[[ Provided entries, beginning ]]

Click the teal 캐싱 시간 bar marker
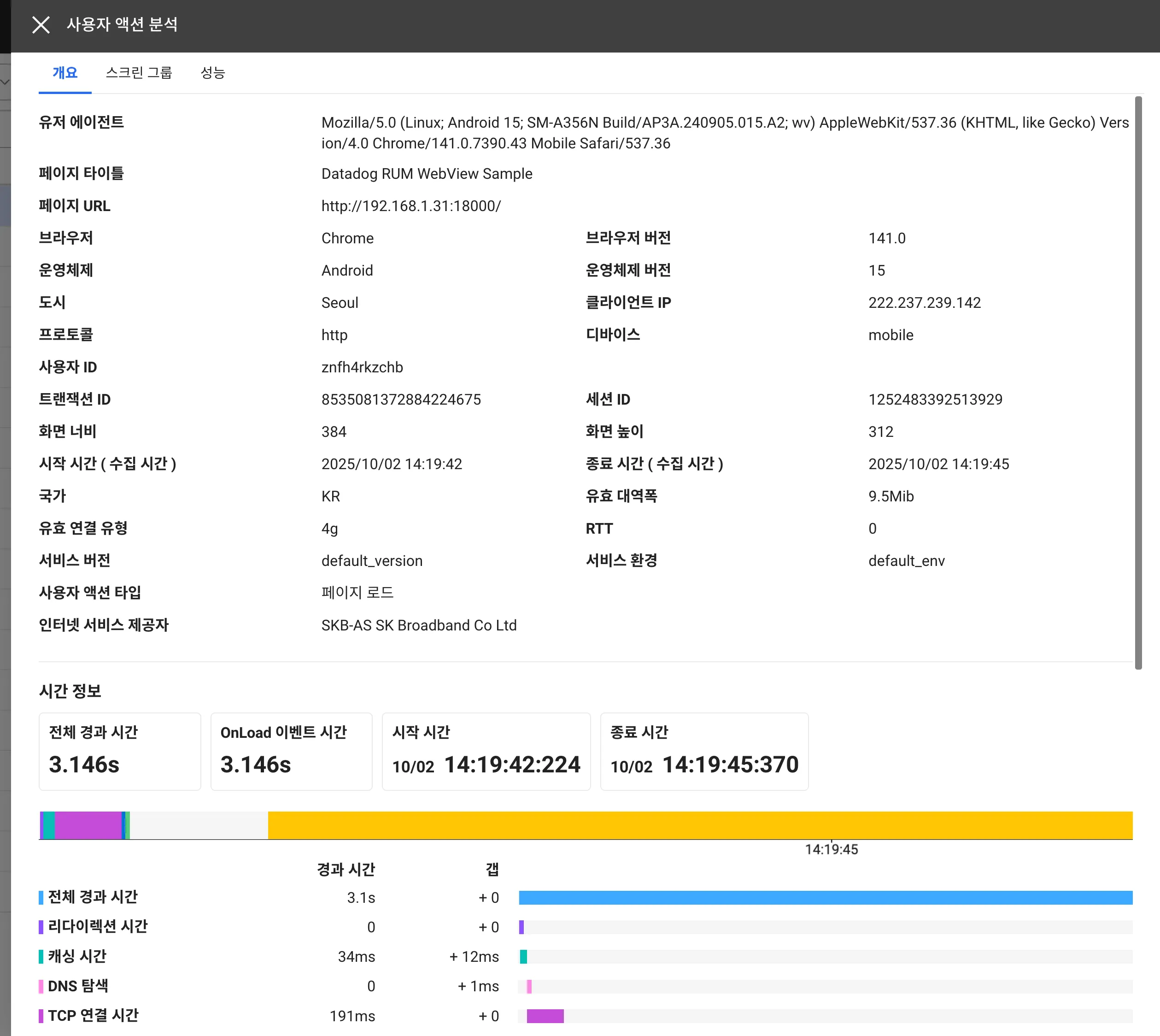The image size is (1160, 1036). point(523,957)
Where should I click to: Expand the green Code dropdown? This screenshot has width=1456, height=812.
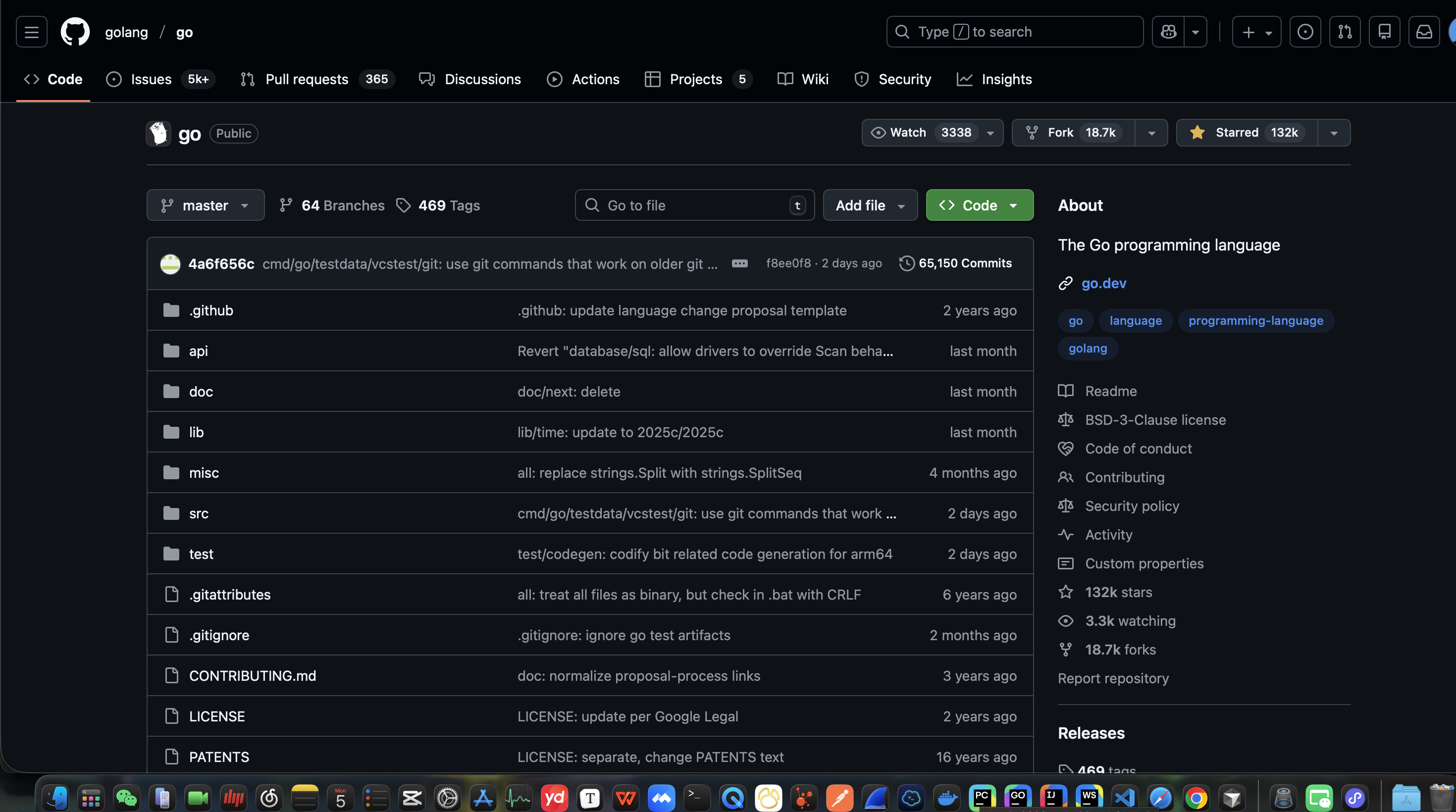(979, 205)
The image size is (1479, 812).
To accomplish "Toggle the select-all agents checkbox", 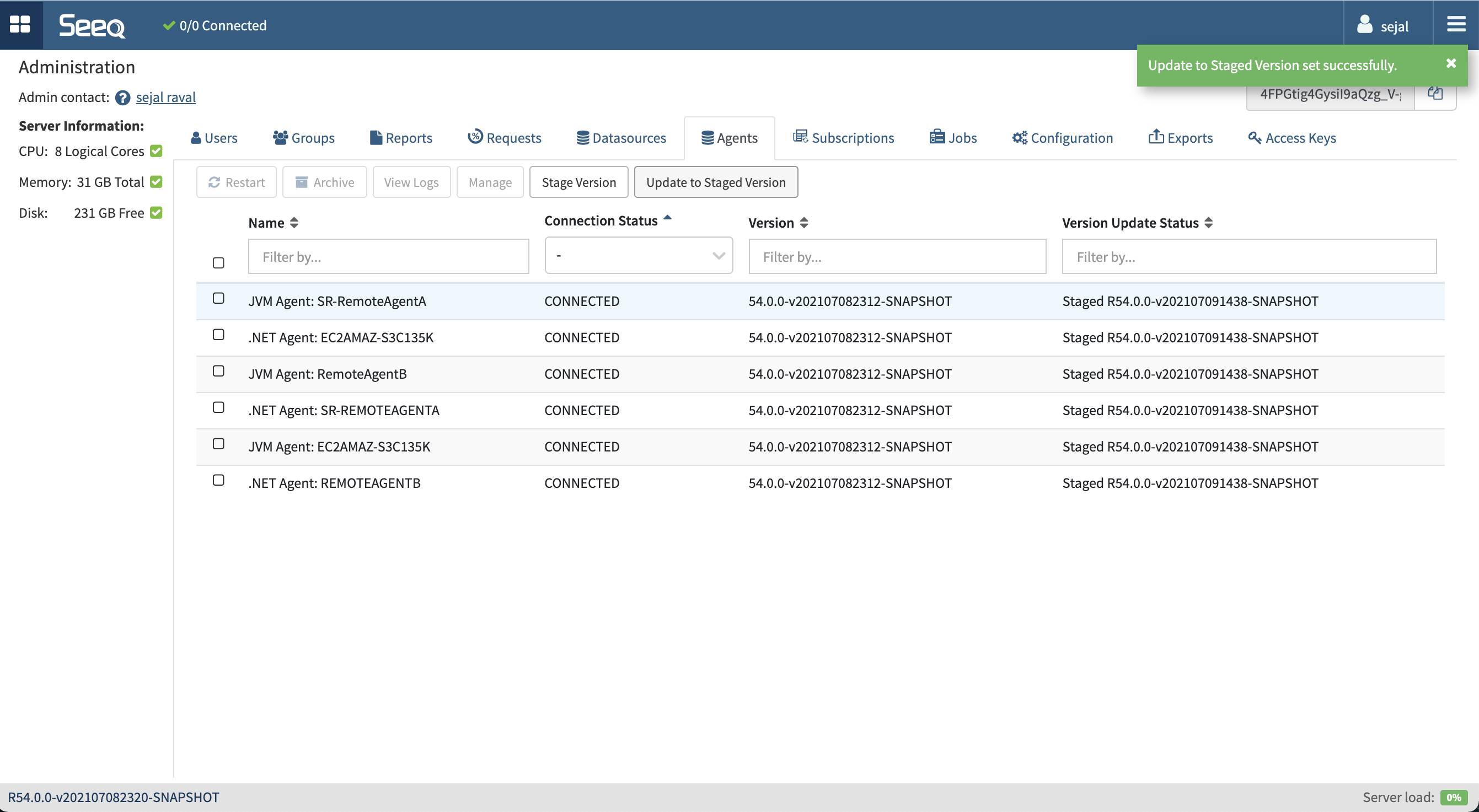I will (x=218, y=263).
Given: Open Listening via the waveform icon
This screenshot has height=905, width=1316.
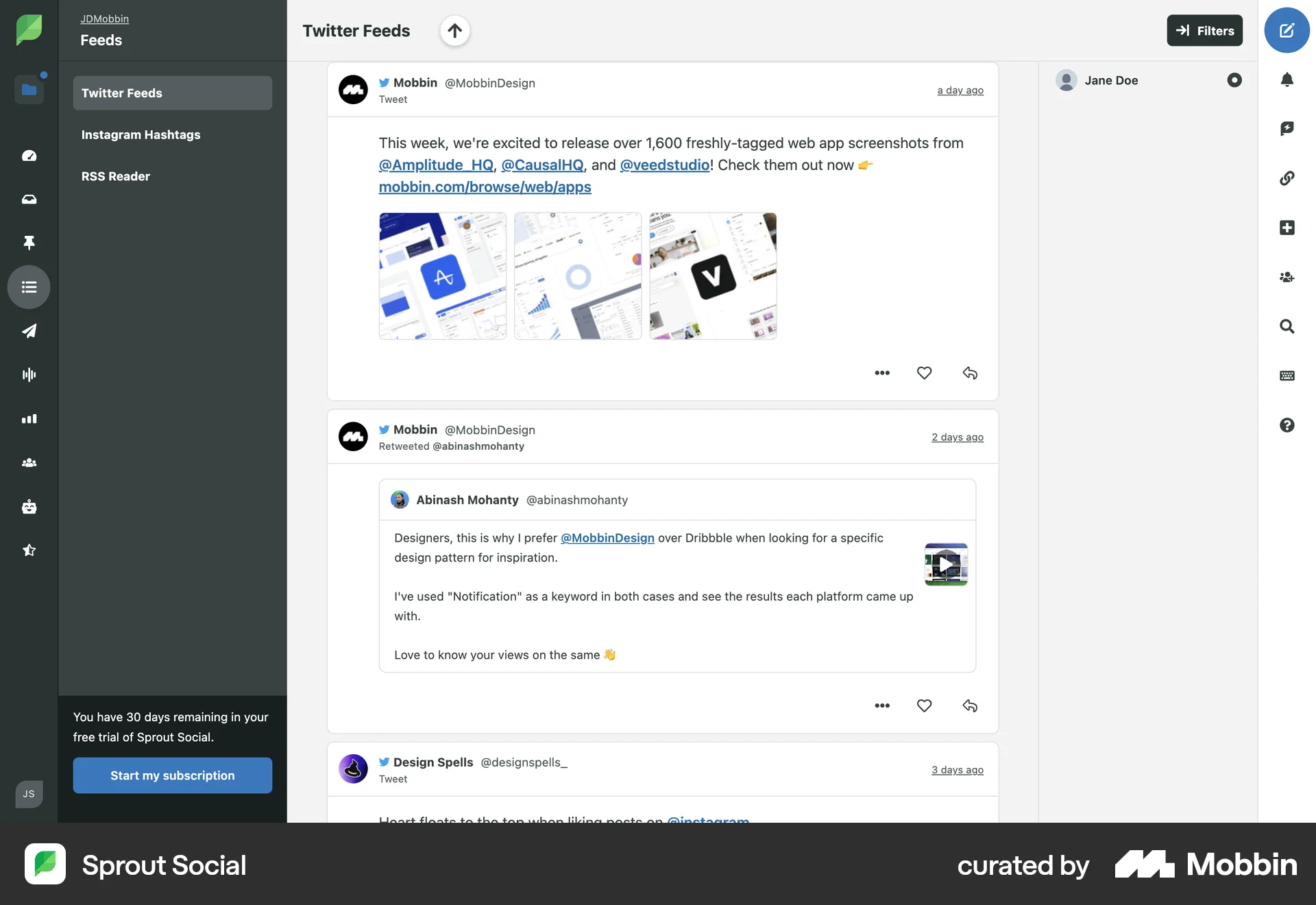Looking at the screenshot, I should (29, 374).
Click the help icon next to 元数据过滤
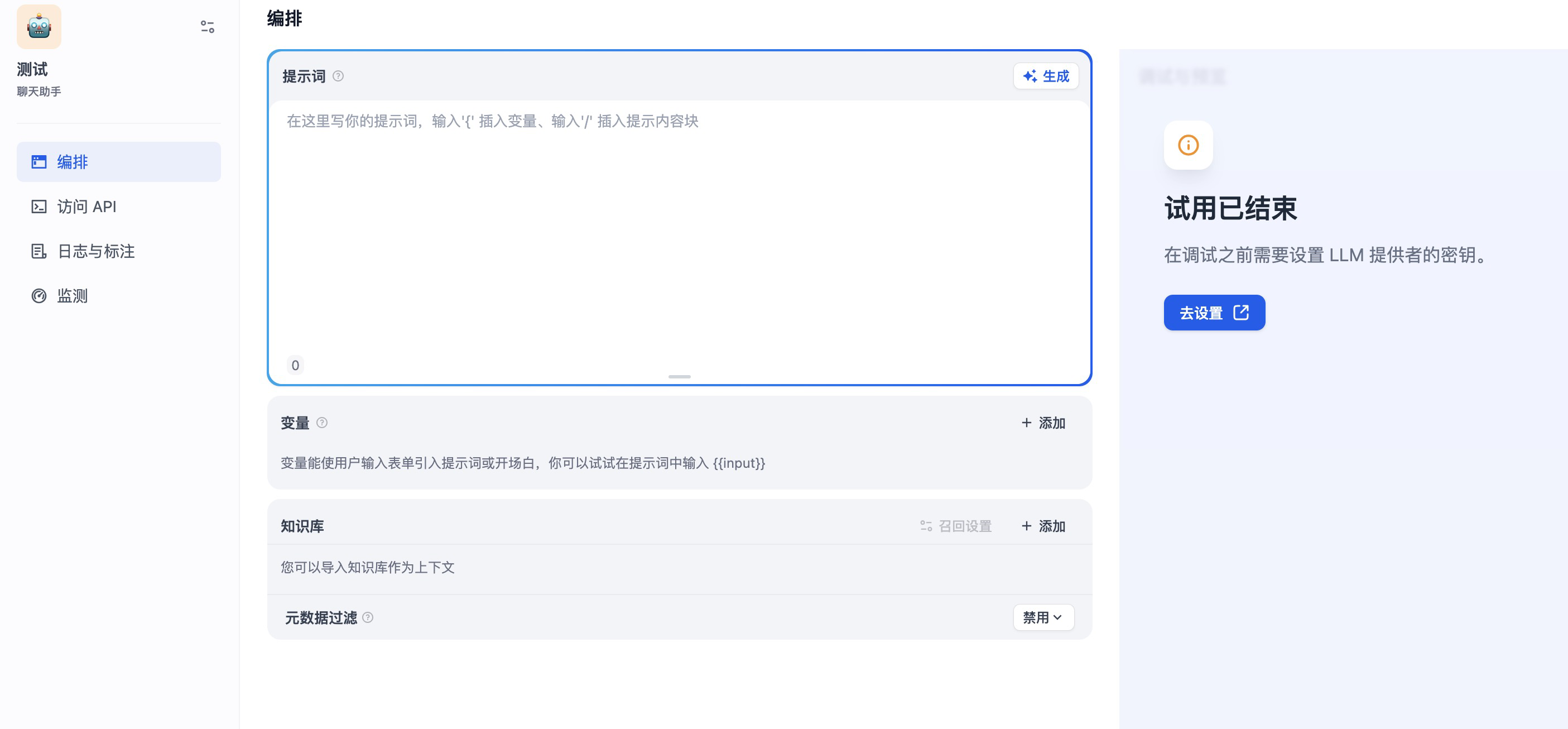 click(x=368, y=617)
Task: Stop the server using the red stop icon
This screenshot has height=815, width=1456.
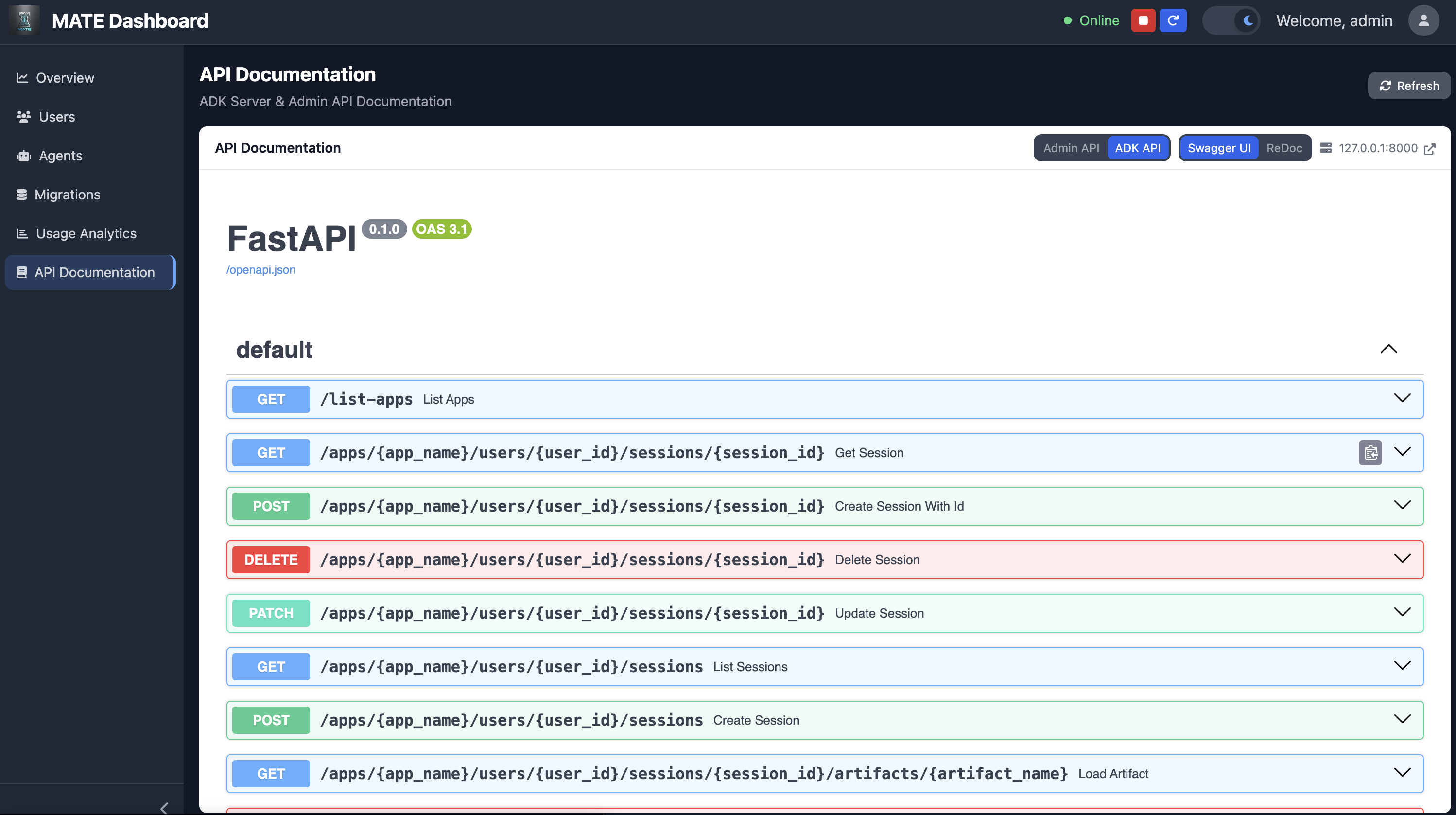Action: tap(1144, 20)
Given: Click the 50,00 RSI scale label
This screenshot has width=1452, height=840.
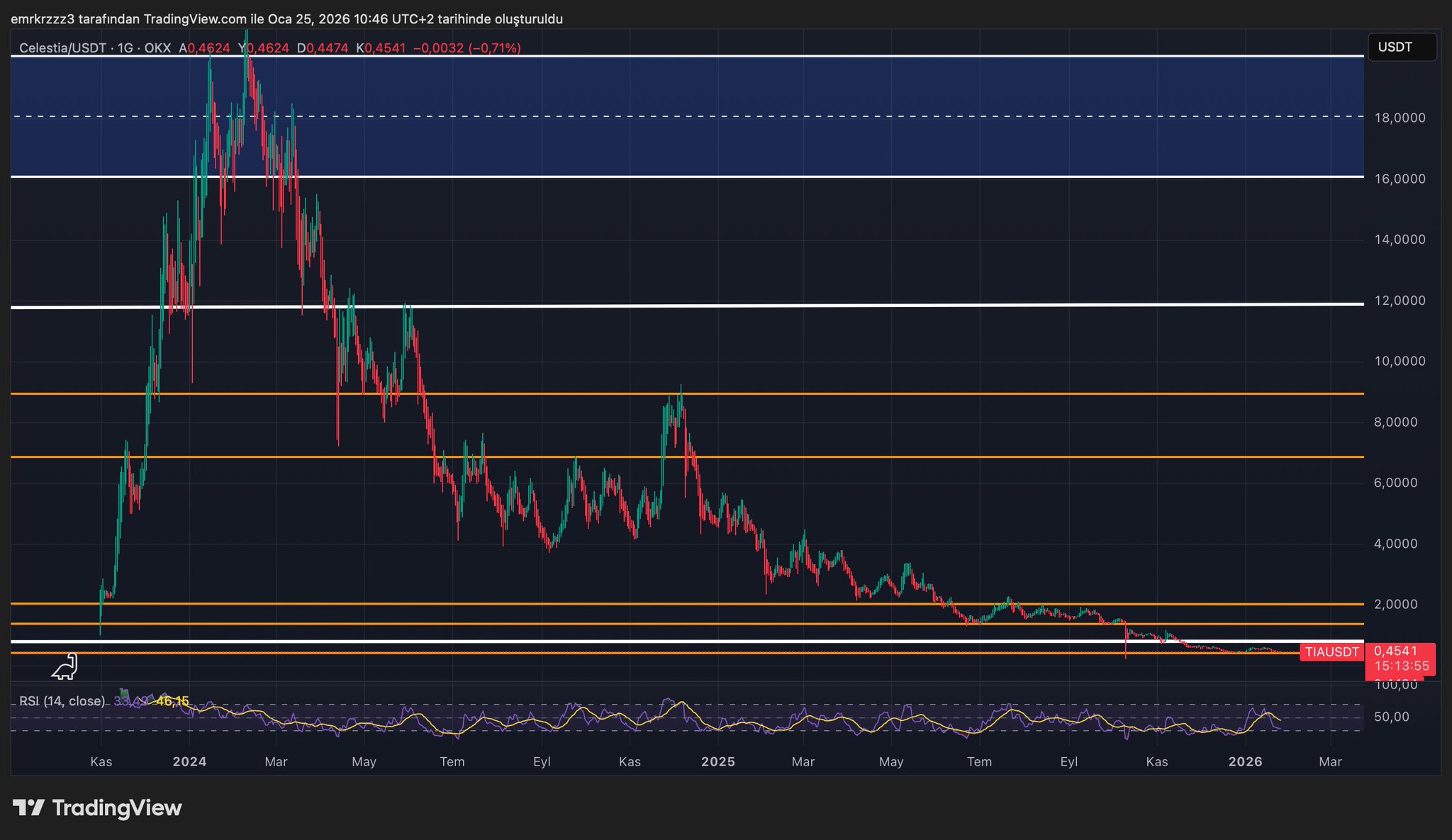Looking at the screenshot, I should point(1391,717).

[[ Provided entries, end ]]

▶ [Exercise brief]:
Nothing but a number is expected: how many lines in the data above hold the word "Given".

▶ [Output of the task]:
2